Literature DB >> 6893452

The organization of actin filaments in the stereocilia of cochlear hair cells.

L G Tilney, D J Derosier, M J Mulroy.   

Abstract

Within each tapering stereocilium of the cochlea of the alligator lizard is a bundle of actin filaments with > 3,000 filaments near the tip and only 18-29 filaments at the base where the bundle enters into the cuticular plate; there the filaments splay out as if on the surface of a cone, forming the rootlet. Decoration of the hair cells with subfragment 1 of myosin reveals that all the filaments in the stereocilia, including those that extend into the cuticular plate forming the rootlet, have unidirectional polarity, with the arrowheads pointing towards the cell center. The rest of the cuticular plate is composed of actin filaments that show random polarity, and numerous fine, 30 A filaments that connect the rootlet filaments to each other, to the cuticular plate, and to the membrane.

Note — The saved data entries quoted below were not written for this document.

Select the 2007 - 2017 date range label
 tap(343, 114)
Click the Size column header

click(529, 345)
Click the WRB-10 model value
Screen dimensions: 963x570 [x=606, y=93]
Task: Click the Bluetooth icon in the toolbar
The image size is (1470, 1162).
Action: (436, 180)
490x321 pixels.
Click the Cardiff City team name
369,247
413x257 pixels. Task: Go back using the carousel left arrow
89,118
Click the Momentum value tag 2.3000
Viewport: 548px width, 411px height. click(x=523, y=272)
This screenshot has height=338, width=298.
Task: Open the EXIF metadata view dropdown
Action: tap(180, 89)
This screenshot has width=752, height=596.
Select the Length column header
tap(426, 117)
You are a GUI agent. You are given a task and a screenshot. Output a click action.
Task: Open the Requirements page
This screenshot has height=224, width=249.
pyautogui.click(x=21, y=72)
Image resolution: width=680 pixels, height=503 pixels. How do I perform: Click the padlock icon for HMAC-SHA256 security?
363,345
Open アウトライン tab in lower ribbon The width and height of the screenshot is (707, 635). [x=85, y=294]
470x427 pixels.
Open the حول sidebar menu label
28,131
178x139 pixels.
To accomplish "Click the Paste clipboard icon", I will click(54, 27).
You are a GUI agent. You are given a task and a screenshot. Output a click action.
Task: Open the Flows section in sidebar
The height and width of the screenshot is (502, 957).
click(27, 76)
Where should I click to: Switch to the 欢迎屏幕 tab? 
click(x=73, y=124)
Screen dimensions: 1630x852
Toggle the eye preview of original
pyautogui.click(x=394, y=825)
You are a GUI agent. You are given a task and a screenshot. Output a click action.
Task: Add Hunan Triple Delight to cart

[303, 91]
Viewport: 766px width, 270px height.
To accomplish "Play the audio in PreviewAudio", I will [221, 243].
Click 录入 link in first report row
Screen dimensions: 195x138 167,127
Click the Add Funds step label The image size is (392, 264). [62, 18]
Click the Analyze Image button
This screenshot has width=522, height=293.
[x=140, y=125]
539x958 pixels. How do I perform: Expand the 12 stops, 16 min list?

A careful examination of the packing of the actin filaments in the stereocilia by thin sectin and by optical diffraction reveals that the filaments are packed in a paracrystalline array with the crossover points of all the actin helices in hear-perfect register. In transverse sections, the actin filaments are not hexagonally packed but, rather, are arranged in scalloped rows that present a festooned profile. We demonstrated that this profile is a product of the crossbridges by examining serial sections, sections of different thicknesses, and the same stereocilium at two different cutting angles. The filament packing is not altered by fixation in different media, removal of the limiting membrane by detergent extraction, or incubation of extracted hair cells in EGTA, EDTA, and Ca++ and ATP. From our results, we conclude that the stereocilia of the ear, unlike the brush border of intestinal epithelial cells, are not designed to shorten, nor do the filaments appear to slide past one another. In fact, the stereocilium is like a large, rigid structure designed to move as a lever.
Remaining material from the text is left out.